#### [What you will do]
Copy the records exactly. Include every line.
====== Records to process
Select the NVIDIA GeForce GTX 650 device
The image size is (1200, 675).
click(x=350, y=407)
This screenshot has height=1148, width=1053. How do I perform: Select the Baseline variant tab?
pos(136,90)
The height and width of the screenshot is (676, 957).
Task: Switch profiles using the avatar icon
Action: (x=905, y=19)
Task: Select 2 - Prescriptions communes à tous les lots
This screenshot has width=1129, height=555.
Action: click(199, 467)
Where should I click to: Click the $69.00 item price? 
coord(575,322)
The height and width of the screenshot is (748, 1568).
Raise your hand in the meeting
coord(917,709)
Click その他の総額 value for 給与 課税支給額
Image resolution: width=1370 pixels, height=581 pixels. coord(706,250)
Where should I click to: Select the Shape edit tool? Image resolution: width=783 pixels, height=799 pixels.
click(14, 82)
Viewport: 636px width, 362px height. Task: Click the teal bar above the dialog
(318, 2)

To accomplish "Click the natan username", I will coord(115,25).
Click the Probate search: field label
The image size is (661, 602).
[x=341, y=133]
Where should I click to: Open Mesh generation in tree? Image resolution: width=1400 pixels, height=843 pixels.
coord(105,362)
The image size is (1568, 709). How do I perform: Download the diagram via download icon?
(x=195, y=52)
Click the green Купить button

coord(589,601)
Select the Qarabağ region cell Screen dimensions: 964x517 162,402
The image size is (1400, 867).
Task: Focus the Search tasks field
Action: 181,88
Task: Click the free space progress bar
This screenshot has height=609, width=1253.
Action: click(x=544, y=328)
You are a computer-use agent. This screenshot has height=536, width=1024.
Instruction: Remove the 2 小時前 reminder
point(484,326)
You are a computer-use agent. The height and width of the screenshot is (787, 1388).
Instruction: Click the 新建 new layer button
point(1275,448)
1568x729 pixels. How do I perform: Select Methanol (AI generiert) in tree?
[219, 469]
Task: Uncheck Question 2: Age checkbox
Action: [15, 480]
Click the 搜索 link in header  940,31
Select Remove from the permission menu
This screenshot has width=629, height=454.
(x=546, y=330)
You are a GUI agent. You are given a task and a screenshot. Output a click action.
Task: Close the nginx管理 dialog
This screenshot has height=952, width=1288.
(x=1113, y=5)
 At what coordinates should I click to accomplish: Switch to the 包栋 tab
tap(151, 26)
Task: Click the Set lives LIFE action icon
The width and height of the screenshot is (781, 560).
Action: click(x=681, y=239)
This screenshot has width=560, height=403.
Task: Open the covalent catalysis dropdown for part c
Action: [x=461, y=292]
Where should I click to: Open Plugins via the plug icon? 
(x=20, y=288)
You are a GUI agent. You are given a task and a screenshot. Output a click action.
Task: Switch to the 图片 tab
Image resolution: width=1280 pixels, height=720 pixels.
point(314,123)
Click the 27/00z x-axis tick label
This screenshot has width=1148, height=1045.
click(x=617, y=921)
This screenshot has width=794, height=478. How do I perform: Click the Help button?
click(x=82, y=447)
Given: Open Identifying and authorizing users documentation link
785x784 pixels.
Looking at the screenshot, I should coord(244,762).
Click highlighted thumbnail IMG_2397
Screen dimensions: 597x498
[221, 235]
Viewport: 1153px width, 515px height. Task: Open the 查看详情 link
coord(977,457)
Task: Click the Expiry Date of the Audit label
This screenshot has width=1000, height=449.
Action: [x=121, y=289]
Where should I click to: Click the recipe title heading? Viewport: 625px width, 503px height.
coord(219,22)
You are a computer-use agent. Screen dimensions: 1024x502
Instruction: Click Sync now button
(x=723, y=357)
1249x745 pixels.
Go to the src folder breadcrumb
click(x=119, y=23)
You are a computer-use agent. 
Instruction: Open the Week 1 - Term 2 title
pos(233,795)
============
#### [Problem solution]
Select the NVIDIA GeForce GTX 650 device
The image size is (1200, 675).
click(x=350, y=407)
This screenshot has height=1148, width=1053. How do I perform: Select the Baseline variant tab?
pos(136,90)
The height and width of the screenshot is (676, 957).
Task: Switch profiles using the avatar icon
Action: (x=905, y=19)
Task: Select 2 - Prescriptions communes à tous les lots
This screenshot has width=1129, height=555.
Action: click(199, 467)
Where should I click to: Click the $69.00 item price? 
coord(575,322)
The height and width of the screenshot is (748, 1568).
Raise your hand in the meeting
coord(917,709)
Click その他の総額 value for 給与 課税支給額
Image resolution: width=1370 pixels, height=581 pixels. coord(706,250)
Where should I click to: Select the Shape edit tool? Image resolution: width=783 pixels, height=799 pixels.
click(14, 82)
Viewport: 636px width, 362px height. Task: Click the teal bar above the dialog
(318, 2)

To accomplish "Click the natan username", I will coord(115,25).
Click the Probate search: field label
The image size is (661, 602).
[x=341, y=133]
Where should I click to: Open Mesh generation in tree? Image resolution: width=1400 pixels, height=843 pixels.
coord(105,362)
The image size is (1568, 709). How do I perform: Download the diagram via download icon?
(x=195, y=52)
Click the green Купить button

coord(589,601)
Select the Qarabağ region cell Screen dimensions: 964x517 162,402
The image size is (1400, 867).
Task: Focus the Search tasks field
Action: 181,88
Task: Click the free space progress bar
This screenshot has height=609, width=1253.
Action: click(x=544, y=328)
You are a computer-use agent. This screenshot has height=536, width=1024.
Instruction: Remove the 2 小時前 reminder
point(484,326)
You are a computer-use agent. The height and width of the screenshot is (787, 1388).
Instruction: Click the 新建 new layer button
point(1275,448)
1568x729 pixels. How do I perform: Select Methanol (AI generiert) in tree?
[219, 469]
Task: Uncheck Question 2: Age checkbox
Action: [15, 480]
Click the 搜索 link in header  940,31
Select Remove from the permission menu
This screenshot has width=629, height=454.
(x=546, y=330)
You are a GUI agent. You are given a task and a screenshot. Output a click action.
Task: Close the nginx管理 dialog
This screenshot has height=952, width=1288.
(x=1113, y=5)
 At what coordinates should I click to accomplish: Switch to the 包栋 tab
tap(151, 26)
Task: Click the Set lives LIFE action icon
The width and height of the screenshot is (781, 560).
Action: click(x=681, y=239)
This screenshot has width=560, height=403.
Task: Open the covalent catalysis dropdown for part c
Action: [x=461, y=292]
Where should I click to: Open Plugins via the plug icon? 
(x=20, y=288)
You are a GUI agent. You are given a task and a screenshot. Output a click action.
Task: Switch to the 图片 tab
Image resolution: width=1280 pixels, height=720 pixels.
point(314,123)
Click the 27/00z x-axis tick label
This screenshot has width=1148, height=1045.
click(x=617, y=921)
This screenshot has width=794, height=478. How do I perform: Click the Help button?
click(x=82, y=447)
Given: Open Identifying and authorizing users documentation link
785x784 pixels.
Looking at the screenshot, I should coord(244,762).
Click highlighted thumbnail IMG_2397
Screen dimensions: 597x498
[221, 235]
Viewport: 1153px width, 515px height. Task: Open the 查看详情 link
coord(977,457)
Task: Click the Expiry Date of the Audit label
This screenshot has width=1000, height=449.
Action: [x=121, y=289]
Where should I click to: Click the recipe title heading? Viewport: 625px width, 503px height.
coord(219,22)
You are a computer-use agent. Screen dimensions: 1024x502
Instruction: Click Sync now button
(x=723, y=357)
1249x745 pixels.
Go to the src folder breadcrumb
click(x=119, y=23)
You are a computer-use agent. 
Instruction: Open the Week 1 - Term 2 title
pos(233,795)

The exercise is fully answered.